— Problem to work on —
List each line of the data below that contains the word "Close".

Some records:
::::::

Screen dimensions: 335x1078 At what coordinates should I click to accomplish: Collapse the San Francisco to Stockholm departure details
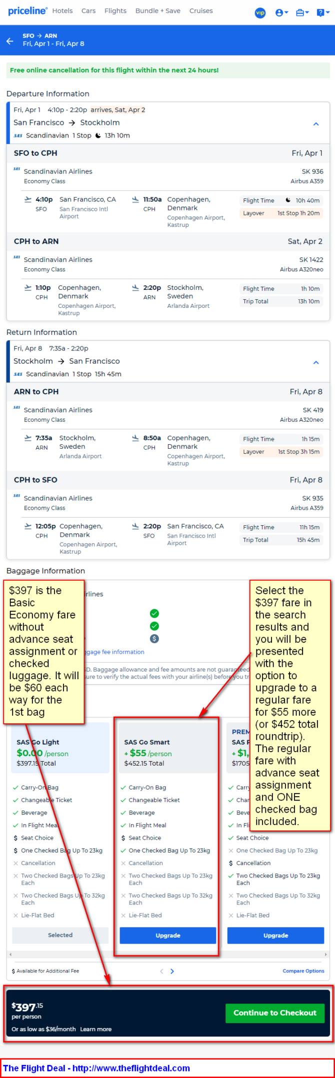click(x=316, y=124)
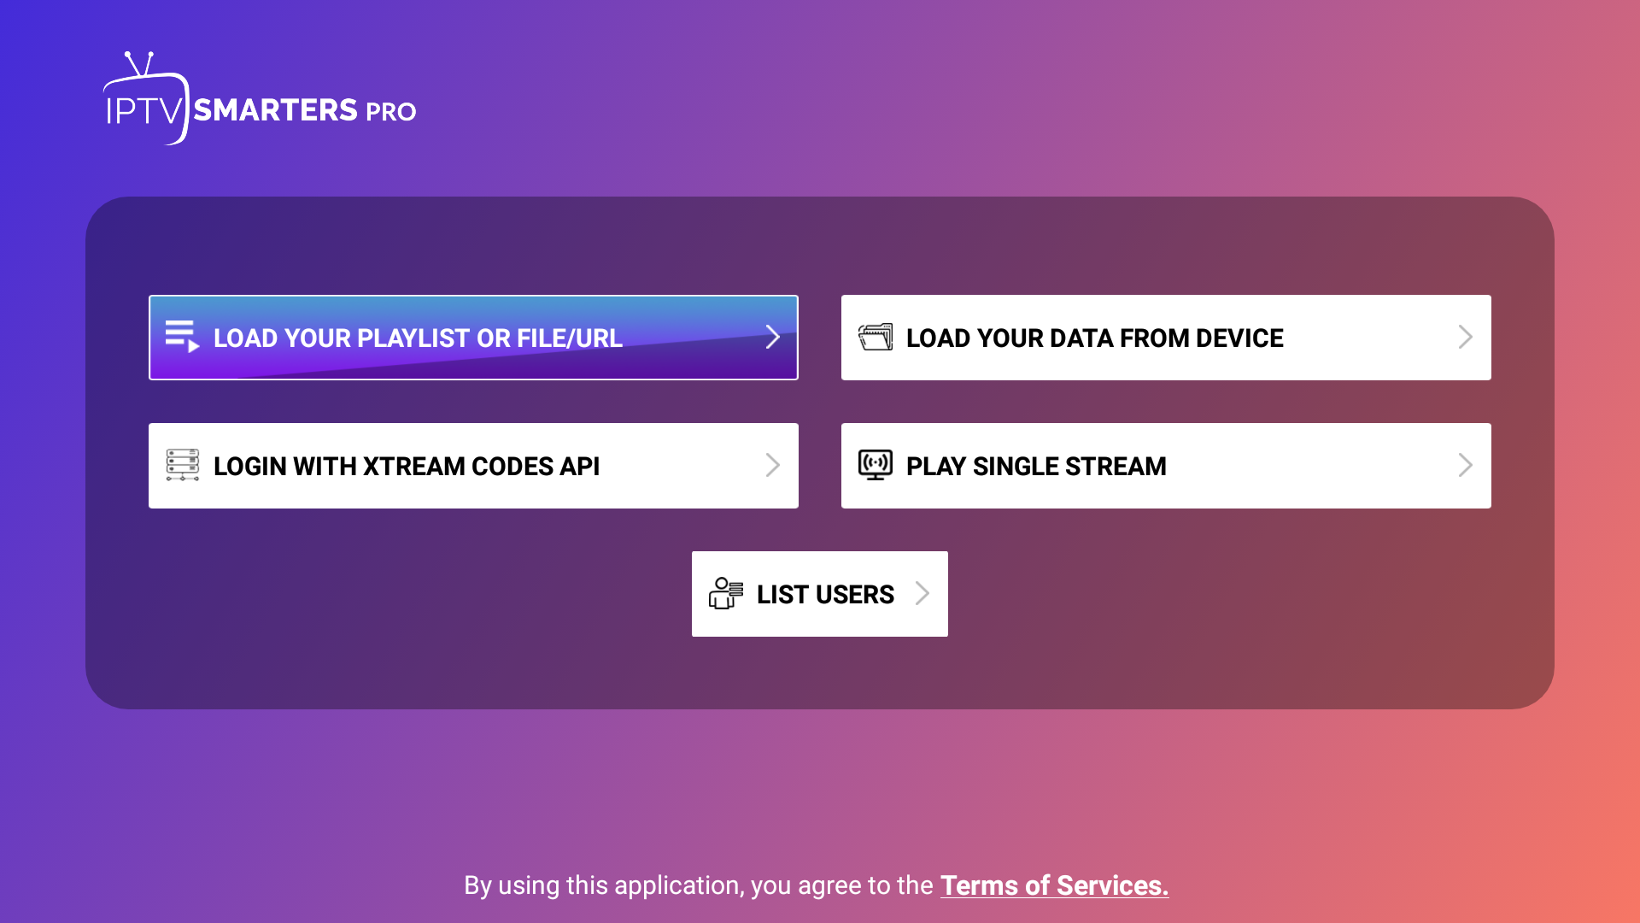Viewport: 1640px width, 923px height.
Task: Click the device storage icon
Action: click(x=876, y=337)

::::::

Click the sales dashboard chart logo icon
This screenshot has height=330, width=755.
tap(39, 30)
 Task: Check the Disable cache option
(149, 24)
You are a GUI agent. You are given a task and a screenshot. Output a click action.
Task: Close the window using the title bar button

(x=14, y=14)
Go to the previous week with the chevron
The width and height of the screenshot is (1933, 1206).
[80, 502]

::::::

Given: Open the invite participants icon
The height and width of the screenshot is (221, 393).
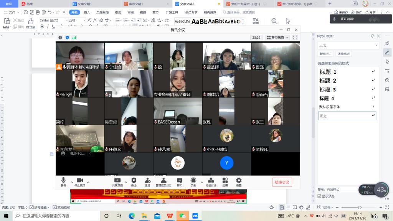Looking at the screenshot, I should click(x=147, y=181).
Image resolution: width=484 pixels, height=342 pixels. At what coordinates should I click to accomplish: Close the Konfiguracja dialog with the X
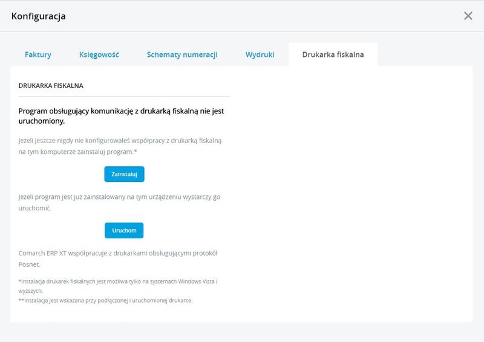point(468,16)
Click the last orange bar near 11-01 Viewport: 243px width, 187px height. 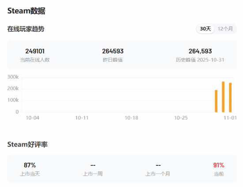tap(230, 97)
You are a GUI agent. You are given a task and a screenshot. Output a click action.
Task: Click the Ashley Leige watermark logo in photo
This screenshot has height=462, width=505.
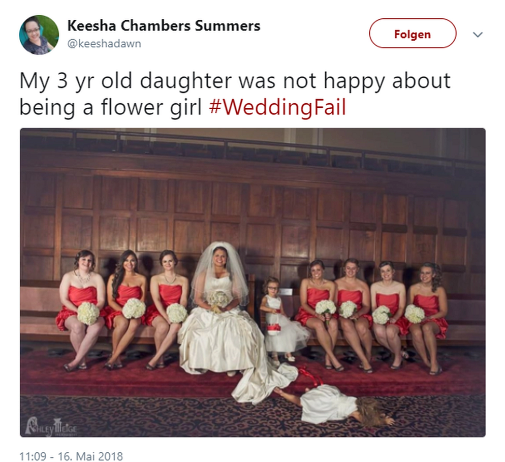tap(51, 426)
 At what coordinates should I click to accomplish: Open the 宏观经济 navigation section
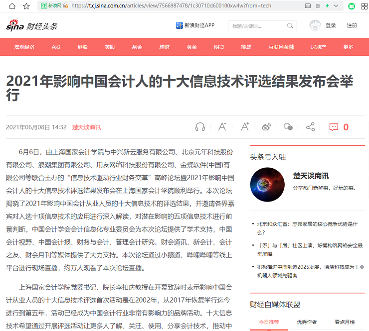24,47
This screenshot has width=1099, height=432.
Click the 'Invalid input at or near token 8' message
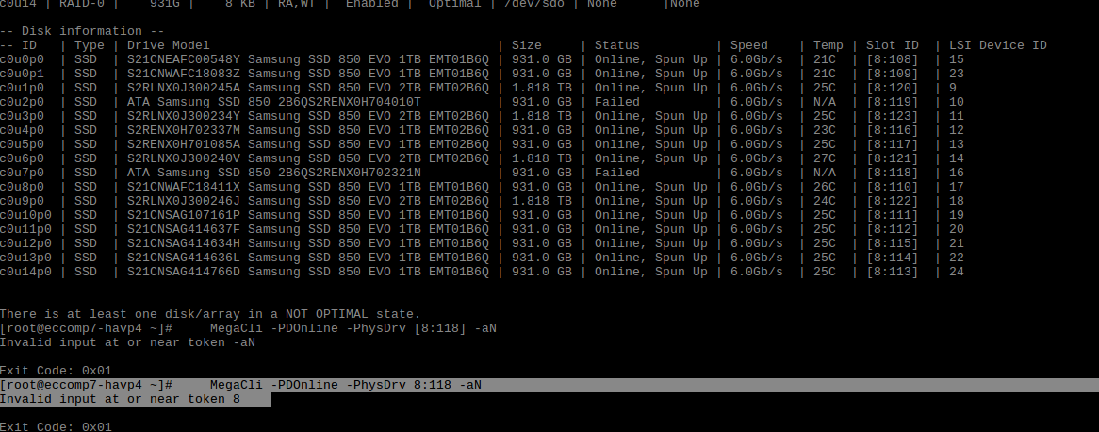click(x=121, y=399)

::::::

— Task answer —
Task: Close the window using the title bar button
Image resolution: width=484 pixels, height=342 pixels. At what coordinates should I click to accomplish: Close the Konfiguracja dialog with the X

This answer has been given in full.